In a second approach, Btn1a1 was ablated by Ingenious Targeting Laboratories (iTL) (Stony Brook, NY) on a fee for service basis. A total of 1.28 kb of 5′ flanking sequence and the gene through the 5′ part of exon 2 were replaced with the 1.8-kb iTLneo cassette (Fig. 6 A and C). One mouse line with a disrupted Btn1a1 allele, called here BtnKO2, was backcrossed once with C57BL/6 mice. Heterozygotes were intercrossed to provide Btn1a1+/+, Btn1a1+/-, and Btn1a1-/- mice for analysis.

Animal Care. Mice were maintained on Formulab Diet 5008 (PMI Nutrition International, Richmond, IN), and water was available ad libitum. The first full day after parturition was counted as day 1 of lactation, and litters were adjusted to eight pups each for comparison of lactation in Btn1a1+/+, Btn1a1+/-, and Btn1a1-/- mice.

Southern Blot Analysis. Homologous recombination was assessed by Southern hybridization of tail DNA digested with either EcoRV (BtnKO1) or KpnI (BtnKO2) (Fig. 6). cDNA probes were labeled with [α-32P]dCTP by random priming and hybridized overnight to the genomic DNA bound to either Zeta-Probe (Bio-Rad) (BtnKO1) or Hybond N+ (Amersham Pharmacia) (BtnKO2) membrane. For BtnKO1 DNA, the membranes were washed twice for 5 min each time with 2× SSC/0.1% (wt/vol) SDS at 65°C and once with 1× SSC/0.1% (wt/vol) SDS at room temperature. For BtnKO2 DNA, the membranes were washed once at room temperature for 10 min in 2× SSPE/0.5% (wt/vol) SDS and twice in 0.5× SSPE/0.5% (wt/vol) SDS at 60°C. The washed blots were exposed to x-ray film at -70 to -80°C.

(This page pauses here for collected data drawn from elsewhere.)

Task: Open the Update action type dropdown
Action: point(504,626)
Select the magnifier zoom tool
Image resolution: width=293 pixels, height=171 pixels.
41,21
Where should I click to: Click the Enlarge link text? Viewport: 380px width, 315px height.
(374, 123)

Northern Blot Analysis. Total RNA was isolated from the fourth and fifth inguinal mammary glands on day 10 of the first or second lactations by using TRIzol reagent (Invitrogen). RNA was separated by electrophoresis in 1% (wt/vol) agarose containing 2.2 M formaldehyde and blotted to Zeta-Probe membrane in 10× SSC. cDNA, labeled by random priming with [α-32P]dCTP, was hybridized to the membrane-bound RNA overnight at 42°C in ULTRAhyb solution. The blots were then washed twice, for 5 min each time, with 2× SSC/0.1% (wt/vol) SDS and twice, for 15 min each time, with 0.1× SSC/0.1% (wt/vol) SDS at 42°C. Bound 32P-labeled cDNA was detected by using either a PhosphorImager (Molecular Dynamics) or x-ray film.

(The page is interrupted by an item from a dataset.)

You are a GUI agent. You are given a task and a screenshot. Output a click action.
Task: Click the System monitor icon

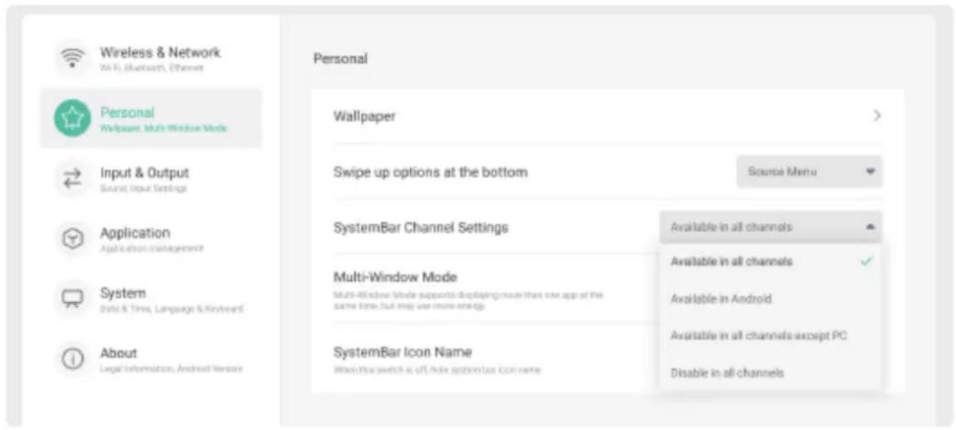pos(72,299)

Preparation of Antipeptide Antibody to Btn1a1. A synthetic peptide (American Peptide, Sunnyvale, CA) comprising the C-terminal 21 aa of mouse Btn1a1 (14) was coupled to keyhole limpet hemocyanin and antibody produced in two New Zealand White rabbits as described (18). Antibody specificity was confirmed by Western blot (19).

Collection and Fractionation of Mouse Milk and Mammary Tissue. Mice were separated from their litters for 2 h and injected (i.p.) with 0.2 unit of oxytocin in physiological saline. Milk was expressed from all glands by using a hand-held vacuum device and immediately collected into capillary tubes (20). The milk was centrifuged, and the cream and skim milk fractions were collected by breaking the capillary tubes at the skim-milk/lipid interface. Milk–lipid globule membrane (MLGM) was prepared by sequentially freezing and thawing the cream samples in 62.5 mM Tris·HCl buffer, pH 6.8, containing proteinase inhibitors as described (19).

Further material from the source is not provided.